Welcome to IRE's roundup of the weekend’s many enterprise stories from around the country. We'll highlight the document digging, field work and data analysis that made their way into centerpieces in print, broadcast and online from coast to coast.Did we miss something? Email suggestions to web@ire.org

Bloomberg
Wall Street Kept Winning on Mortgages Upending Homeowners
The biggest lenders are doing better than ever while those with the least, many of them black borrowers, are struggling the most. One dividing line for this widening gap is the dotted one where millions of home buyers signed their names to loans they couldn’t repay. With the dream of home ownership snatched away, they and their communities may never be the same.

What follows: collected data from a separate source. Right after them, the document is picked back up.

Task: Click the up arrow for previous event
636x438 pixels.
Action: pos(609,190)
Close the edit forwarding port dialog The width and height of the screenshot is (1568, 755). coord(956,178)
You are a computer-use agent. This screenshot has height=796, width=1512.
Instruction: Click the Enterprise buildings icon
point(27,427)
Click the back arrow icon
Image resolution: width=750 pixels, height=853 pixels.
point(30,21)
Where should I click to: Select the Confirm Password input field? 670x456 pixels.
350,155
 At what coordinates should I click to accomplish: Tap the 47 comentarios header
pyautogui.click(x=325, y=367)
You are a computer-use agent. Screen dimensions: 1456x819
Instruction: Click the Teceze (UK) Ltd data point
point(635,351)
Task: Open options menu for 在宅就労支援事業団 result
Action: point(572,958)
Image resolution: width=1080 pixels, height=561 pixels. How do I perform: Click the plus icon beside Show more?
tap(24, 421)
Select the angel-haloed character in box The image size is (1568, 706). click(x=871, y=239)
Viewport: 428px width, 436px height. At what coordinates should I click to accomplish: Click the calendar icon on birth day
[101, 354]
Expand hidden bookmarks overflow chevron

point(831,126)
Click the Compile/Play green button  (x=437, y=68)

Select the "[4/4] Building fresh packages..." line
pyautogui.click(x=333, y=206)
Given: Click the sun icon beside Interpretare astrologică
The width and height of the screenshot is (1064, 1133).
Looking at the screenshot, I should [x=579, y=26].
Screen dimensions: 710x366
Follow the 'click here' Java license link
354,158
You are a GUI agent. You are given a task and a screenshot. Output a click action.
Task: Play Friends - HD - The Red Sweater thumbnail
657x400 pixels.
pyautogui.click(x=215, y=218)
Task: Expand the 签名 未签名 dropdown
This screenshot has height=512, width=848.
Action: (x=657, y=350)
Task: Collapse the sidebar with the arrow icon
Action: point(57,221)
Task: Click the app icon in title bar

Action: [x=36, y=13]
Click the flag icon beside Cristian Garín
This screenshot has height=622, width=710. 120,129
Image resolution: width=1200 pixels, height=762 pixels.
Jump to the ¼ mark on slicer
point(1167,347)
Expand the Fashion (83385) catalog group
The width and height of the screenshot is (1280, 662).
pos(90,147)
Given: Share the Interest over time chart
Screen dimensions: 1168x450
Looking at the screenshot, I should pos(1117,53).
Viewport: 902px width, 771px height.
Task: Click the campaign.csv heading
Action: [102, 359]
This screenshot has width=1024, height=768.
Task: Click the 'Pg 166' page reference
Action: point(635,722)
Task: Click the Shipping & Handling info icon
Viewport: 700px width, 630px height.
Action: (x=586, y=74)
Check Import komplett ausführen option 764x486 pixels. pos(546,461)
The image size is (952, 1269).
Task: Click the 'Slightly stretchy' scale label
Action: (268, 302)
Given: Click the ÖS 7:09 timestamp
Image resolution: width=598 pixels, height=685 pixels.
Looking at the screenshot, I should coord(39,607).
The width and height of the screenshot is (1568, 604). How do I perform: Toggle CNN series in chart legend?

Milwaukee Journal-Sentinel
Advair boomed amid health risks
A Journal Sentinel/MedPage Today investigation found the growth in Advair sales followed new asthma treatment recommendations that were written largely by doctors who received money from GlaxoSmithKline and other companies that market the drugs.

The Atlanta Journal-Constitution
Georgia schools lay unequal foundations for college
The paths of these top students illustrate the uneven preparation for college provided by Georgia schools. The challenges of rural districts have been a long-standing concern, but an Atlanta Journal-Constitution analysis focused on college readiness. It found that rural students are more likely to need remedial help in college and to score lower on the SAT, a predictor of college success.

NBC Bay Area and KNBC Los Angeles
California National Guard Culture Questioned

“A joint-investigation by NBC Bay Area and KNBC-TV in Los Angeles has uncovered a disturbing hidden culture in the California National Guard where some guard members say sexual assault and racism at times go unchecked, and where retaliation is a frequent method of discipline.”

Reuters
New Jersey railway put trains in Sandy flood zone despite warnings
"New Jersey Transit's struggle to recover from Superstorm Sandy is being compounded by a pre-storm decision to park much of its equipment in two rail yards that forecasters predicted would flood, a move that resulted in damage to one-third of its locomotives and a quarter of its passenger cars."

The Baltimore Sun
City's lucrative speed camera program dogged by problems
"While the city reaps millions from motorists who believe their only practical option is to pay up, the evidence used to issue speed camera tickets is not nearly as unimpeachable as many drivers and lawmakers think, The Sun found. Even some city District Court judges criticize the program."

The Center for Public Integrity
Study spotlights high breast cancer risk for plastics workers
"Women employed in the automotive plastics industry were almost five times as likely to develop breast cancer, prior to menopause, as women in the control group. These workers may handle an array of carcinogenic and endocrine-disrupting chemicals. They include the hardening agent bisphenol A (BPA) — whose presence in polycarbonate water bottles and other products has unnerved some consumers — plus solvents, heavy metals and flame retardants."

KING5 Seattle
Traces reveal leading seller of 'crime guns' seized by police
"After a wave of unprecedented gun crime in Seattle during the first half of the year, KING television began a series of investigations into how criminals get their guns.  In the latest installment, the KING 5 investigators used federal gun trace records to find the firearms dealer who sold the most guns that ended up in the hands of criminals in Seattle."

The Dallas Morning News
State’s cancer-fighting agency funded projects of Perry campaign contributor
"A month after Texas voters approved a 10-year, $3 billion program to fight cancer, a Dallas businessman and several of his associates began to pour tens of thousands of dollars into the campaign funds of Gov. Rick Perry and Lieutenant Governor David Dewhurst. Millions from a new state agency would flow to two firms founded by that businessman, David Shanahan, The Dallas Morning News reported Sunday. The $13 million in awards would come on top of more than $8 million Shanahan’s firms had received from funds controlled by Perry’s office: Texas Enterprise Fund, a little-known fund to assist communities with military bases, and the state’s Emerging Technology Fund."